Currently, health care is paid for, primarily, by insurance. The purpose of insurance is risk management. You buy home owners insurance to mitigate the risk of catastrophic loss because of damage to your home. You don't buy home owners insurance to fix a leaky toilet or replace the filters on your air conditioner/heater. We don't buy insurance to pay for someone to cut our grass or even trim our trees. Those things are considered normal costs of owning a home.
One of the problems with health insurance is that we ask too much of it and we are using it for too many things. I submit that there are three types of health care
- Primary Care - this is the normal health care that we receive. It is doctors visits for routine physicals and immunizations or when you get the flu or a cold. I don't believe that insurance should cover this type of care. Covering primary care is like asking your car insurance to pay for oil changes or tune ups.

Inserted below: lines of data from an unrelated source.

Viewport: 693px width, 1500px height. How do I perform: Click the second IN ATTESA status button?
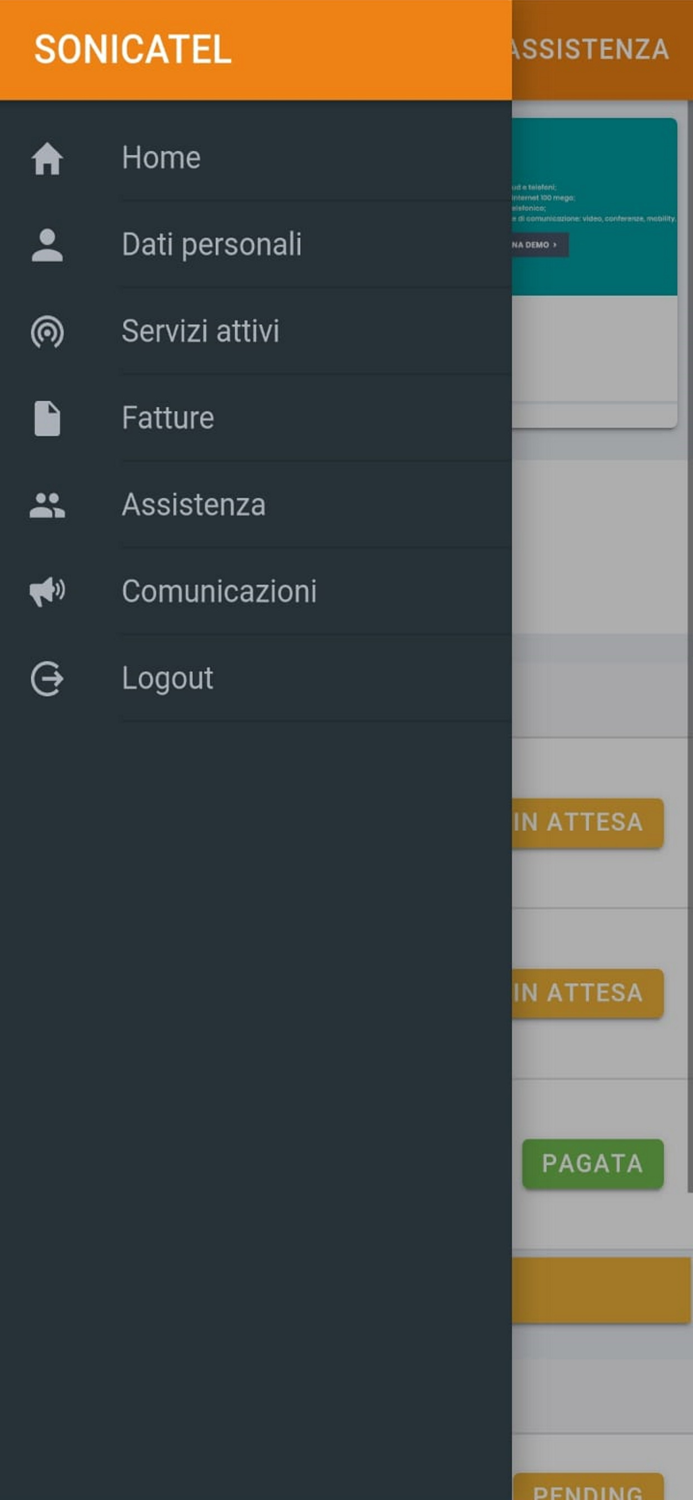588,993
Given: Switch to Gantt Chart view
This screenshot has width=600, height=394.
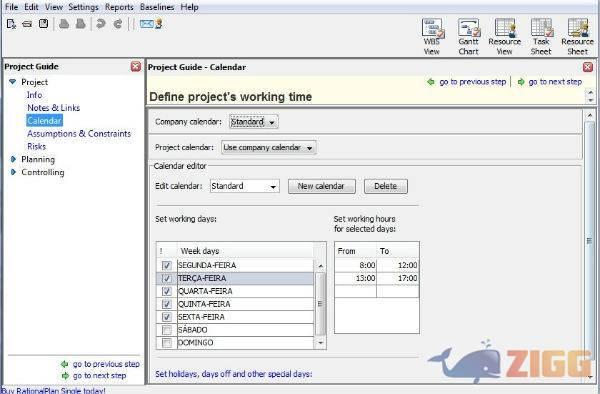Looking at the screenshot, I should [469, 37].
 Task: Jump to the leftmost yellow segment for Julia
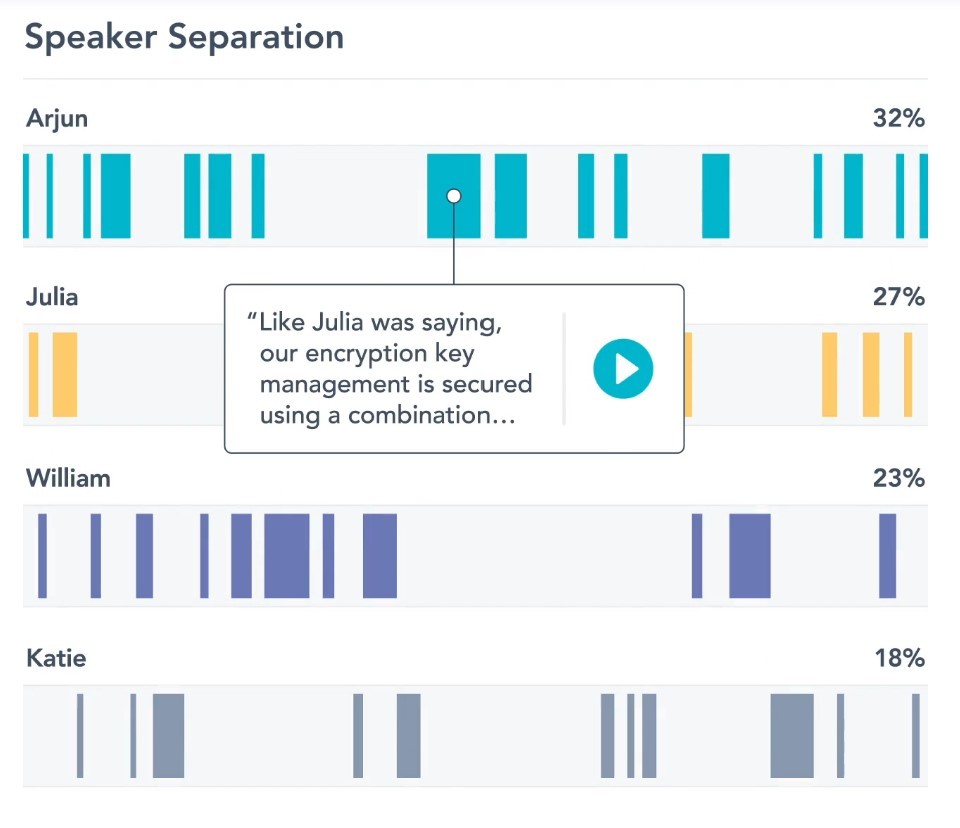coord(34,374)
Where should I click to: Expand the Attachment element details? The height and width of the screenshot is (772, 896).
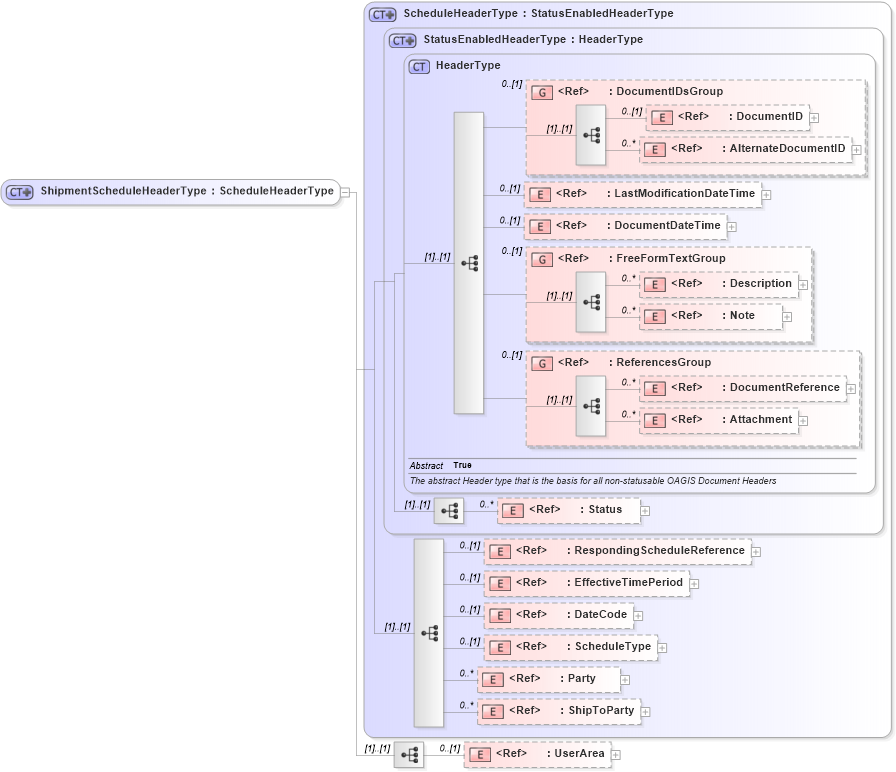[x=802, y=420]
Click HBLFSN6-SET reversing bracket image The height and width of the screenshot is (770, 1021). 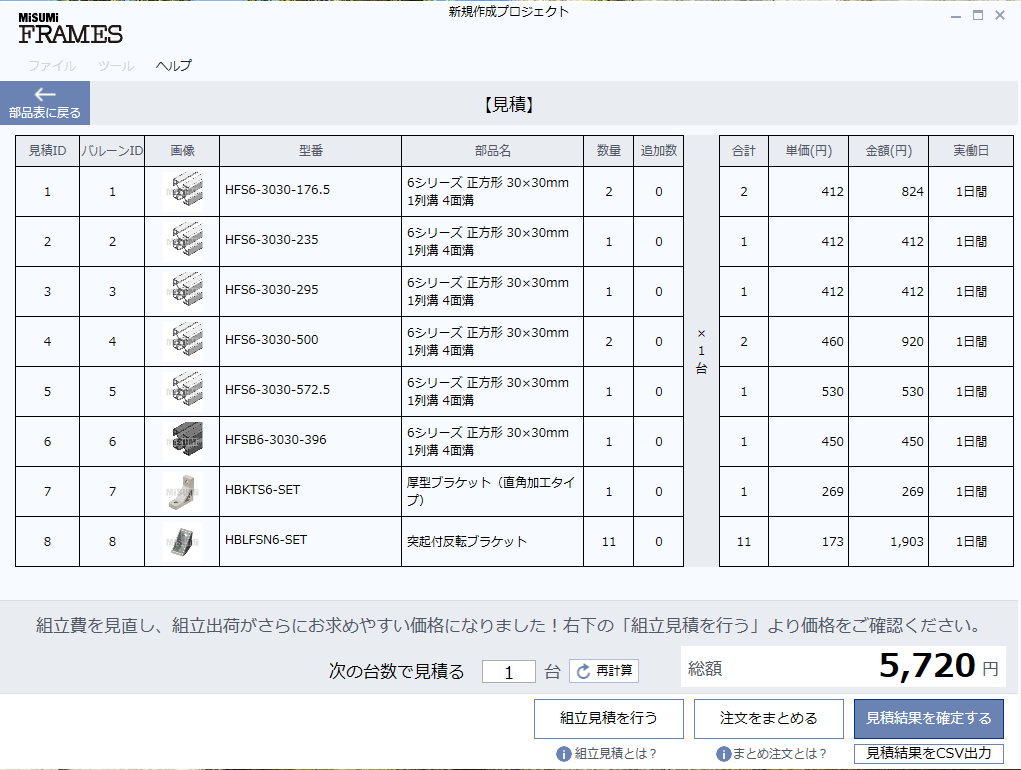[x=182, y=541]
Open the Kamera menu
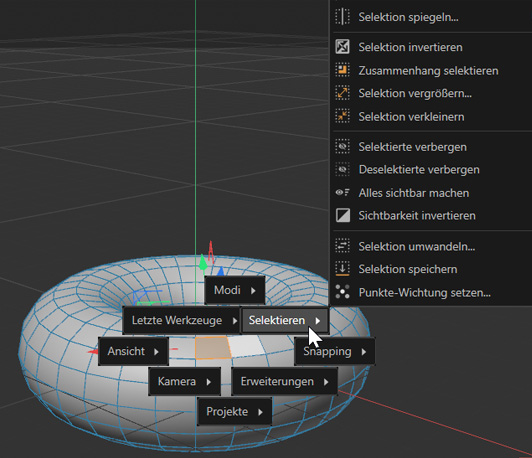The image size is (532, 458). click(185, 382)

- Catastrophic Care - this consists of things that are rare, but expensive when they happen. Examples could be specialized tests or surgery or trips to the emergency room or catastrophic illnesses like cancer. These cannot be planned for on an individual basis
- Chronic Care - this consists of chronic diseases such as diabetes or asthma or even some mental illnesses. Maintenance care for these diseases is necessary and relatively inexpensive, but it can grow to be very expensive and, if the maintenance care is not received, the chronic disease will turn into a catastrophic one. Some form of payment sharing should be done by insurance because both parties have a strong interest in avoiding the costs of catastrophic care.